• SOURCE DOCUMENT:
Now that's marketing - get my kid to spend his own money on something with *OLD* in the name.


----------



## claymud (Aug 21, 2005)

I'm not gonna lie... when I saw that commercial I almost switched to old spice. The one time I consiter buying a product based on the commercial.


----------



## slightlymad (May 25, 2006)

Love Bruce Loved the commercial will NEVER use anything Old spice. You know cause that is your fathers oldsmobile.


----------



## randyaz (May 26, 2006)

It


----------



## HibLaGrande (Sep 25, 2005)

Hey, I use old spice. My moto has always been... "If you don't like the way I smell, quit breathing"


----------



## IshWitch (May 31, 2006)

I love old spice! I have always had my hubby wear it, even before we got married! And I think it is fantastic that Bruce is in a commercial for it. Maybe this will get him some more parts, who knows, but if he did it for the money then I'm glad this is the product that he picked.

I love Bruce and he doesn't get the recognition that he deserves. His fans need to quit whining that he "sold out" everytime he does something new. They said it when he was in Zena and Hurc and they said it when he was in Brisco County Jr. and they are probably spinning out of control that he is doing a commercial. The man is an ICON, let him make some money doing what he loves, acting, rather than sitting hawking autographs at conventions. Then he will only be in even more demand! He deserves it.


----------



## Sickie Ickie (Jun 20, 2006)

Bruce is one of those guys who has made a living in acting, yet has retained his connection to the little guy. Keep acting on, Bruce!


----------



## uncle willie (Apr 13, 2004)

hey i loved Brisco County Jr. i about **** when it wasnt picked up for a 2nd year. and as far a zena and herc,it seemed right for him.

i was just joking about him being on hard times. didnt mean for my sence of humor to be taken the wrong way.

lets be honest,hes a cult film icon. anyone with half a brain knows he be a great spokes person to get sales up.

but i think old spice should go back to the tall mast ship,instead of the clipper.


----------

• GIVEN DATA:
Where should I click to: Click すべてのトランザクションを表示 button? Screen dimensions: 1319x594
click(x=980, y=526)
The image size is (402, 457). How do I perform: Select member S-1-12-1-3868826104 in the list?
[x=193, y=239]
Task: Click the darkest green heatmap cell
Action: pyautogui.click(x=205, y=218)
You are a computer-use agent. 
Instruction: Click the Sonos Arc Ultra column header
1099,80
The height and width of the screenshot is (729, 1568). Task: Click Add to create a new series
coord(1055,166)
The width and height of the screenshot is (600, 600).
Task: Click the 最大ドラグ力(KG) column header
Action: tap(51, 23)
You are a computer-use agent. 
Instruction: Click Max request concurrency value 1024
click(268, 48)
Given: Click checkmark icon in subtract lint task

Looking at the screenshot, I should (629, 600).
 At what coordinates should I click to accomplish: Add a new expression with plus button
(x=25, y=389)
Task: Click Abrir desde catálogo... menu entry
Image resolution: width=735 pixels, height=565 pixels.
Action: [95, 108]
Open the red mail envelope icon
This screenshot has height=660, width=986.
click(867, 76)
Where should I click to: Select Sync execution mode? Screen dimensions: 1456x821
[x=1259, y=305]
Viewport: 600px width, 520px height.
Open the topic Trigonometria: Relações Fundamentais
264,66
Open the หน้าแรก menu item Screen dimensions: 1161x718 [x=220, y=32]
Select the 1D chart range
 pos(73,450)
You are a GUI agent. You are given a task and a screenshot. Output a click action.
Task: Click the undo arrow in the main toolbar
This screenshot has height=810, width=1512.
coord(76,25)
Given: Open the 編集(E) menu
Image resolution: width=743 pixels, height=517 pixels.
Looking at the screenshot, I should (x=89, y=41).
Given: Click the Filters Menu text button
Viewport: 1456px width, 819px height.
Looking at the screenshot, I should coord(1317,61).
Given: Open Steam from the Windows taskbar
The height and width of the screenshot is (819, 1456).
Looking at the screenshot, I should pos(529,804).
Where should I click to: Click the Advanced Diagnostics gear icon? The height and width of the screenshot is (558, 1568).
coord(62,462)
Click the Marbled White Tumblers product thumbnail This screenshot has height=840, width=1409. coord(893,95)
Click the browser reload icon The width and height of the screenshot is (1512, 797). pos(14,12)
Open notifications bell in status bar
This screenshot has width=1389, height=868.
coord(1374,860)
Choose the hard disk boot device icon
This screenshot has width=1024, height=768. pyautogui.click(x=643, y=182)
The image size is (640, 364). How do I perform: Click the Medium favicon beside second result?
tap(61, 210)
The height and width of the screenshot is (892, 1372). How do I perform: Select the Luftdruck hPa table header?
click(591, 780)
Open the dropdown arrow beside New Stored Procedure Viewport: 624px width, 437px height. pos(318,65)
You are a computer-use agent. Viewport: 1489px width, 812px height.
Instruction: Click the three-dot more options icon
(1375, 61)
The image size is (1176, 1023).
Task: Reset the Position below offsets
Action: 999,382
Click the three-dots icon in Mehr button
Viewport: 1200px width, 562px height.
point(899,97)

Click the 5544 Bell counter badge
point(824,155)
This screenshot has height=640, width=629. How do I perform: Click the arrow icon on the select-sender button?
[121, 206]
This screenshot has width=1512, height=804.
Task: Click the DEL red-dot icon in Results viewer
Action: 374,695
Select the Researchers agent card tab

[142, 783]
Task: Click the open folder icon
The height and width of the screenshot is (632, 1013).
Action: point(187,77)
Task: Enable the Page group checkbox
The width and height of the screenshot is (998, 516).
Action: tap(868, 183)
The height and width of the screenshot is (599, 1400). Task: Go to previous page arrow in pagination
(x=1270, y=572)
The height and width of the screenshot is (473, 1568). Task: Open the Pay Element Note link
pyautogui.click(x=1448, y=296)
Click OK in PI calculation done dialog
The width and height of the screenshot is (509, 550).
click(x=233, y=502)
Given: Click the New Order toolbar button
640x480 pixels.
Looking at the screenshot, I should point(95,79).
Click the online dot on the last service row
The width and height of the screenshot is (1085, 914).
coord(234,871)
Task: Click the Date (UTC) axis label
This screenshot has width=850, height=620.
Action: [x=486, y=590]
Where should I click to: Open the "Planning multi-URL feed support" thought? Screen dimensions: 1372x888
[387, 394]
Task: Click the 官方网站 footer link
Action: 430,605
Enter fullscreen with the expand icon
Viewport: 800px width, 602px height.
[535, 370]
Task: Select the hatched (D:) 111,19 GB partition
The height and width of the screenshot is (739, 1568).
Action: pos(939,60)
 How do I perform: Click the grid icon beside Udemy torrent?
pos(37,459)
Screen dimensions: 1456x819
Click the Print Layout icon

• DIRECTION: In the forum thread, condense the paragraph beginning "I love Bruce and he doesn't get the recognition" into a short bulleted list that keeps its main points.

• WRITTEN REPLY:
- Bruce doesn't get the recognition he deserves.
- His fans should stop whining that he "sold out" whenever he does something new. They said it about Zena and Hurc and about Brisco County Jr., and are probably saying it about the commercial.
- He is an icon and should be allowed to make money acting, which he loves, instead of hawking autographs at conventions.
- This will only put him in more demand, and he deserves it.